begin DATA FOR THIS EXERCISE

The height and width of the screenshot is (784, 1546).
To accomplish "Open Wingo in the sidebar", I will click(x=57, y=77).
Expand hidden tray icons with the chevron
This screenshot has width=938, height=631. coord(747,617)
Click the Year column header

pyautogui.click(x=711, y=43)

end DATA FOR THIS EXERCISE
begin DATA FOR THIS EXERCISE

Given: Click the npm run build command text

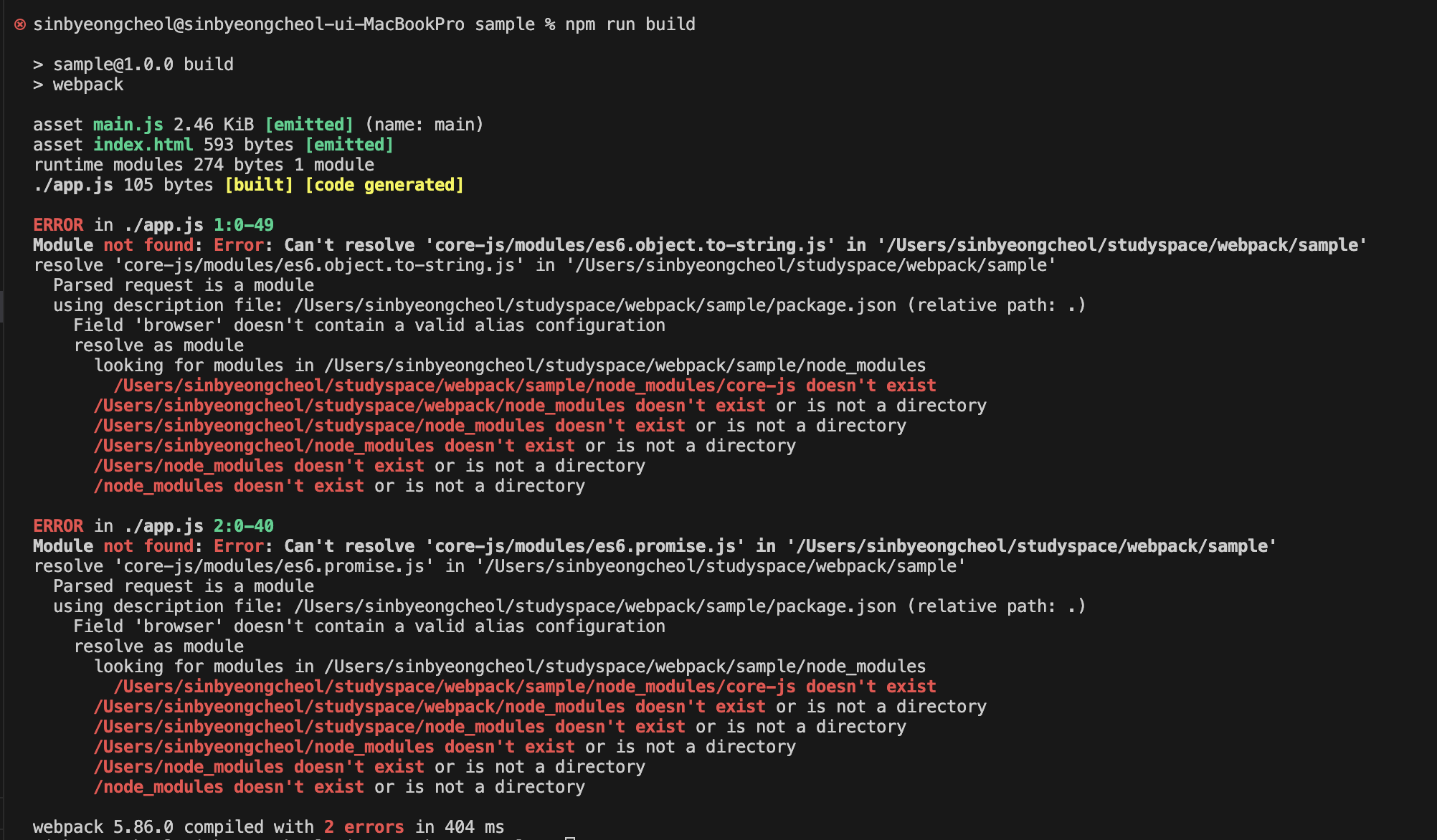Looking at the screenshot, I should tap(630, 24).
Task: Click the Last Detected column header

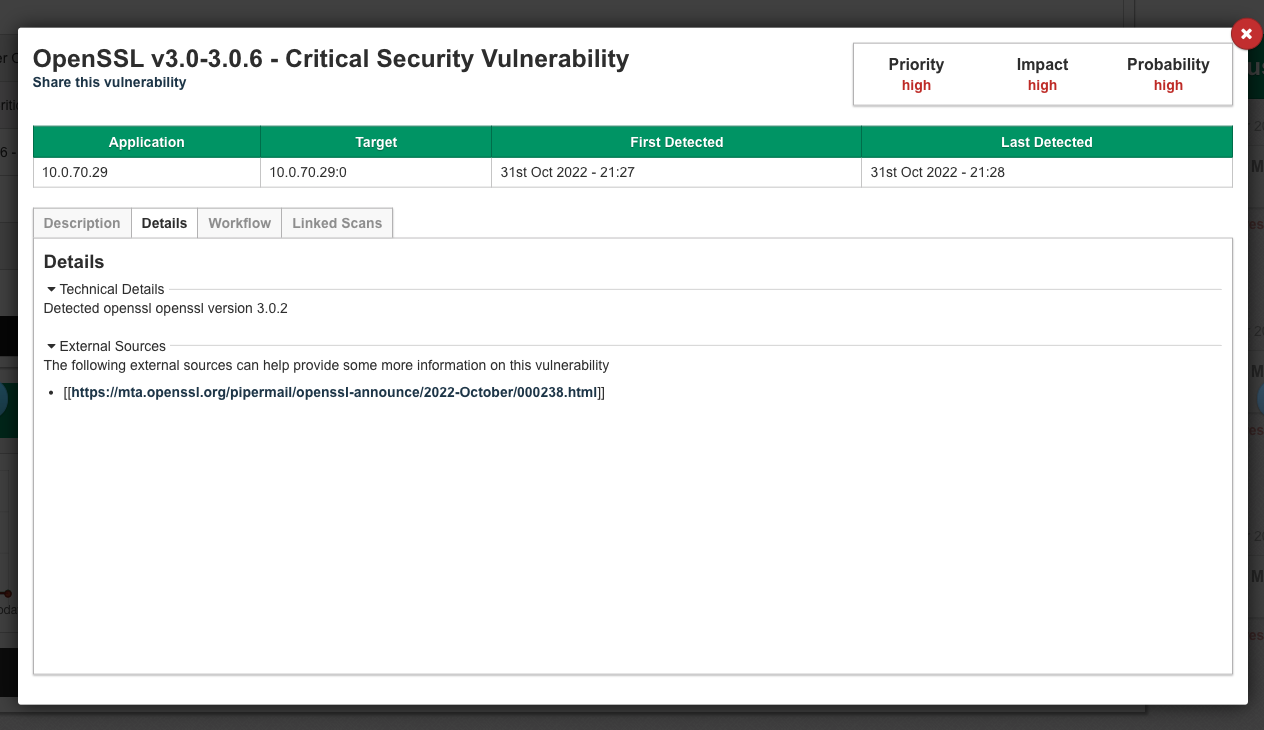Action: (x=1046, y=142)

end DATA FOR THIS EXERCISE

**SHORT PROBLEM:** Return the records exactly, starting with the line that contains "The height and" and going on through the line that contains "pyautogui.click(x=711, y=43)".

**SOLUTION TO THIS EXERCISE:**
The height and width of the screenshot is (784, 1546).
To accomplish "Open Wingo in the sidebar", I will click(x=57, y=77).
Expand hidden tray icons with the chevron
This screenshot has width=938, height=631. coord(747,617)
Click the Year column header

pyautogui.click(x=711, y=43)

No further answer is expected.